▶ _PROBLEM DESCRIPTION_: Rewrite the records below, changing every "Expand" to "Open" and leaving the rest untouched.

Target pointing data
★ ★ ★

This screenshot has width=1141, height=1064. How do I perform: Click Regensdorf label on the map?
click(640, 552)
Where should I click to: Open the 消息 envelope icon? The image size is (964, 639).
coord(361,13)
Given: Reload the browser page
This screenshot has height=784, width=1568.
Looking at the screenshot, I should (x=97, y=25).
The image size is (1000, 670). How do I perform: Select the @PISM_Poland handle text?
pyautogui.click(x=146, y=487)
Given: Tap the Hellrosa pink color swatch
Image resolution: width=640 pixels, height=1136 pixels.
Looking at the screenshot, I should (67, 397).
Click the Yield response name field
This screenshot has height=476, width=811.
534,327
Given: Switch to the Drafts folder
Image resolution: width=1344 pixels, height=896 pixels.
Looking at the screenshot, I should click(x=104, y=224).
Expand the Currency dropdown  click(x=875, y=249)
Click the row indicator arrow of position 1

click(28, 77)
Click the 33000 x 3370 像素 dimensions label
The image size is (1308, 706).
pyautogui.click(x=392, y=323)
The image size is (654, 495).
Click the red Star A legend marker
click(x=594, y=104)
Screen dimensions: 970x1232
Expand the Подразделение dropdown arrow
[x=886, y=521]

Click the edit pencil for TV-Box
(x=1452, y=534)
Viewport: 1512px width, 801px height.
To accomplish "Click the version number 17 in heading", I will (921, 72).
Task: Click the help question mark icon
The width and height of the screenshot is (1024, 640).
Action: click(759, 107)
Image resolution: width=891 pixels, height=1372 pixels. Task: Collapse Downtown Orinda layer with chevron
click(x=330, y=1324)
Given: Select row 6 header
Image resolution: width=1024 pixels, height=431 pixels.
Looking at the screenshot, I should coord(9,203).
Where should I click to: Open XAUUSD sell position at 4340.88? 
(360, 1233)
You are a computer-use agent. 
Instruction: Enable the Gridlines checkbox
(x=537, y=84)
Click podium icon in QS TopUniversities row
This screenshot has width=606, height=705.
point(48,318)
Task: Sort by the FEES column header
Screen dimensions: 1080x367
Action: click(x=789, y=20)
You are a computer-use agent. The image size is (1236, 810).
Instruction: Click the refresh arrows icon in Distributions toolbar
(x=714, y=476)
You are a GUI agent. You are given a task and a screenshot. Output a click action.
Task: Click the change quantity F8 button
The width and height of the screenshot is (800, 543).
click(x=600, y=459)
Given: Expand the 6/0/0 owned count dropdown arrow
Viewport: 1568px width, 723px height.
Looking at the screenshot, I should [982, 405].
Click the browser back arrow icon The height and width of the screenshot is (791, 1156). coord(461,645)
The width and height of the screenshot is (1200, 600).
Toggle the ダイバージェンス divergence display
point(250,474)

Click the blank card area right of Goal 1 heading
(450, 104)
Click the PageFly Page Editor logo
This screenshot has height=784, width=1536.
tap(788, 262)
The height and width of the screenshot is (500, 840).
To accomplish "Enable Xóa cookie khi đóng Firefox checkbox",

★ ★ ★

▶ _EXPECTED ANSWER_:
This screenshot has width=1141, height=1064. How do I perform: Click Regensdorf label on the map?
click(640, 552)
Where should I click to: Open the 消息 envelope icon? The image size is (964, 639).
coord(361,13)
Given: Reload the browser page
This screenshot has height=784, width=1568.
Looking at the screenshot, I should (x=97, y=25).
The image size is (1000, 670). How do I perform: Select the @PISM_Poland handle text?
pyautogui.click(x=146, y=487)
Given: Tap the Hellrosa pink color swatch
Image resolution: width=640 pixels, height=1136 pixels.
Looking at the screenshot, I should (67, 397).
Click the Yield response name field
This screenshot has height=476, width=811.
534,327
Given: Switch to the Drafts folder
Image resolution: width=1344 pixels, height=896 pixels.
Looking at the screenshot, I should click(x=104, y=224).
Open the Currency dropdown  click(x=875, y=249)
Click the row indicator arrow of position 1

click(28, 77)
Click the 33000 x 3370 像素 dimensions label
The image size is (1308, 706).
pyautogui.click(x=392, y=323)
The image size is (654, 495).
Click the red Star A legend marker
click(x=594, y=104)
Screen dimensions: 970x1232
Open the Подразделение dropdown arrow
[x=886, y=521]

Click the edit pencil for TV-Box
(x=1452, y=534)
Viewport: 1512px width, 801px height.
To accomplish "Click the version number 17 in heading", I will (921, 72).
Task: Click the help question mark icon
The width and height of the screenshot is (1024, 640).
Action: click(759, 107)
Image resolution: width=891 pixels, height=1372 pixels. Task: Collapse Downtown Orinda layer with chevron
click(x=330, y=1324)
Given: Select row 6 header
Image resolution: width=1024 pixels, height=431 pixels.
Looking at the screenshot, I should coord(9,203).
Where should I click to: Open XAUUSD sell position at 4340.88? 
(360, 1233)
You are a computer-use agent. 
Instruction: Enable the Gridlines checkbox
(x=537, y=84)
Click podium icon in QS TopUniversities row
This screenshot has width=606, height=705.
point(48,318)
Task: Sort by the FEES column header
Screen dimensions: 1080x367
Action: click(x=789, y=20)
You are a computer-use agent. The image size is (1236, 810).
Instruction: Click the refresh arrows icon in Distributions toolbar
(x=714, y=476)
You are a GUI agent. You are given a task and a screenshot. Output a click action.
Task: Click the change quantity F8 button
The width and height of the screenshot is (800, 543).
click(x=600, y=459)
Given: Open the 6/0/0 owned count dropdown arrow
Viewport: 1568px width, 723px height.
Looking at the screenshot, I should [982, 405].
Click the browser back arrow icon The height and width of the screenshot is (791, 1156). coord(461,645)
The width and height of the screenshot is (1200, 600).
Toggle the ダイバージェンス divergence display
point(250,474)

Click the blank card area right of Goal 1 heading
(450, 104)
Click the PageFly Page Editor logo
This screenshot has height=784, width=1536.
tap(788, 262)
The height and width of the screenshot is (500, 840).
To accomplish "Enable Xóa cookie khi đóng Firefox checkbox",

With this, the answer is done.